On July 23, 2012, the most powerful solar storm in over 150 years resulted in a coronal mass ejection (CME) ripping through Earth’s orbit. Fortunately for us we were not hit, but the same cannot be said for the STEREO-A solar observatory that was in the firing line. According to Daniel Baker of the University of Colorado, if the event had occurred just one week earlier, we wouldn’t have been so lucky. “If it had hit, we would still be picking up the pieces,” Baker said in a NASA news-release.
Solar storms start off with an explosion called a solar flare that fires X-rays and UV radiation to Earth at incredible speeds, ionizing the upper layers of our atmosphere. This can muck up GPS systems and cause radio blackouts. Shortly after this, more energetic particles reach Earth that can frazzle satellites. Finally, the CMEs make an appearance, which can take more than a day to cross the Sun-Earth divide. CMEs are balloon-shaped bursts of gas intertwined with magnetic field lines that are spewed out from the Sun. Each event releases up to 100 billion kg of magnetized plasma into space, making them the biggest explosions in our solar system.
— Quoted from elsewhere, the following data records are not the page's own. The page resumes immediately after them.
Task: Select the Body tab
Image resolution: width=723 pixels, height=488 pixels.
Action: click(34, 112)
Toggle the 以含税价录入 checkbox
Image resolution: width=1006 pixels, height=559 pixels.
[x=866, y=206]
These extreme solar storms are not alien to us. Back in 1859, a similarly powerful event, the iconic “Carrington Event,” affected telegraph lines all across the globe and even set fire to some telegraph offices. Had that happened today, it would have likely cost in excess of $2 trillion, according to the National Academy of Sciences.
Thanks to the STEREO-A observatory taking one for the team, scientists know a fair amount about the July 23 storm. This spacecraft is able to measure the parameters of events such as this. Using this information, Baker and colleagues estimated “disturbance- storm time” for the event, which is a measurement of how much the Earth’s magnetic field trembles after the CME hits. They predict that it would have been comparable to the Carrington Event and twice as great as the 1989 solar storm that caused the “Quebec blackout.” Furthermore, it transpires that many CMEs were spewed into space during the storm, rather than just one.
Physicist Pete Riley has been studying records of solar storms for the past 50 years in order to calculate the odds of an event similar to Carrington hitting Earth within the next 10 years. In a recently published paper, he states that the odds are 12%. “It’s a sobering figure,” he said.